**Exercise details:** Please set down exactly the lines of the listing below from the line containing "Task: Click the Přeložit post translate link" through the line containing "Image resolution: width=840", both lines included, leaving out all other lines.

**Given records:**
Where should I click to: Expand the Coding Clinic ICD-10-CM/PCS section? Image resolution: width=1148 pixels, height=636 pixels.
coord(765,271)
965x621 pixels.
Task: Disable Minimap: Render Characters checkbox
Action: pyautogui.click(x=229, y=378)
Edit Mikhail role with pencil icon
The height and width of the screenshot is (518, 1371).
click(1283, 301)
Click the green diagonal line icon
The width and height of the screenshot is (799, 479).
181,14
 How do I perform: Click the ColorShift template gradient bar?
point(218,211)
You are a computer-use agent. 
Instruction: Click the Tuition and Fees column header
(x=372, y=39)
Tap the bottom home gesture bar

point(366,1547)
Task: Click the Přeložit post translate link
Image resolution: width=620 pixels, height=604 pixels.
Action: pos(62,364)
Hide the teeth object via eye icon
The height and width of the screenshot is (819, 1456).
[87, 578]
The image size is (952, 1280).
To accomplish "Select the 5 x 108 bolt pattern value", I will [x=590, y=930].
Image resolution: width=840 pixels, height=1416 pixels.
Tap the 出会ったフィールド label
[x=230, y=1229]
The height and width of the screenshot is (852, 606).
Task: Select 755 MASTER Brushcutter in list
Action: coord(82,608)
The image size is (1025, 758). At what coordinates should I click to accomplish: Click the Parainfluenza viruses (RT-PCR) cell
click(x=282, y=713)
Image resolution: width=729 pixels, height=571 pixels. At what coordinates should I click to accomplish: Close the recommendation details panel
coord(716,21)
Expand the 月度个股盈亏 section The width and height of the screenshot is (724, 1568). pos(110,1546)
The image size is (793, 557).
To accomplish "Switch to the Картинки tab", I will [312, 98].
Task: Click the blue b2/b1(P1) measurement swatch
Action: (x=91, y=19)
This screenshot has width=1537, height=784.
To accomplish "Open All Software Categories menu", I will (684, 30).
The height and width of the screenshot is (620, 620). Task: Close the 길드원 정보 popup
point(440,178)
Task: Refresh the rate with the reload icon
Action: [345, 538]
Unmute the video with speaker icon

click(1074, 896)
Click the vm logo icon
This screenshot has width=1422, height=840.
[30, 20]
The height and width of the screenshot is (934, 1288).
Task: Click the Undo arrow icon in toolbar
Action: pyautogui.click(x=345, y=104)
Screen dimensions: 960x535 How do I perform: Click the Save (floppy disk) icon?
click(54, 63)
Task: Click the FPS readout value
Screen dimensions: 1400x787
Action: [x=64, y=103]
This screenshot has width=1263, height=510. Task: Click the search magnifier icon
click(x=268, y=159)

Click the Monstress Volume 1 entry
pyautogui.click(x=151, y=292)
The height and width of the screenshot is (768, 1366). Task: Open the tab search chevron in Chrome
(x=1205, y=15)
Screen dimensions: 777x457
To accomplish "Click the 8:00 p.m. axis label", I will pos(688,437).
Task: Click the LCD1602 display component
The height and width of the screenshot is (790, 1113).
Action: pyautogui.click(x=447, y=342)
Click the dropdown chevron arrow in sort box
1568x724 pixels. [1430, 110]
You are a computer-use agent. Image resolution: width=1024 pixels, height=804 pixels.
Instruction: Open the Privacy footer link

**Response to the exercise:**
Task: Click the Přeložit post translate link
Image resolution: width=620 pixels, height=604 pixels.
Action: pos(62,364)
Hide the teeth object via eye icon
The height and width of the screenshot is (819, 1456).
[87, 578]
The image size is (952, 1280).
To accomplish "Select the 5 x 108 bolt pattern value", I will [x=590, y=930].
Image resolution: width=840 pixels, height=1416 pixels.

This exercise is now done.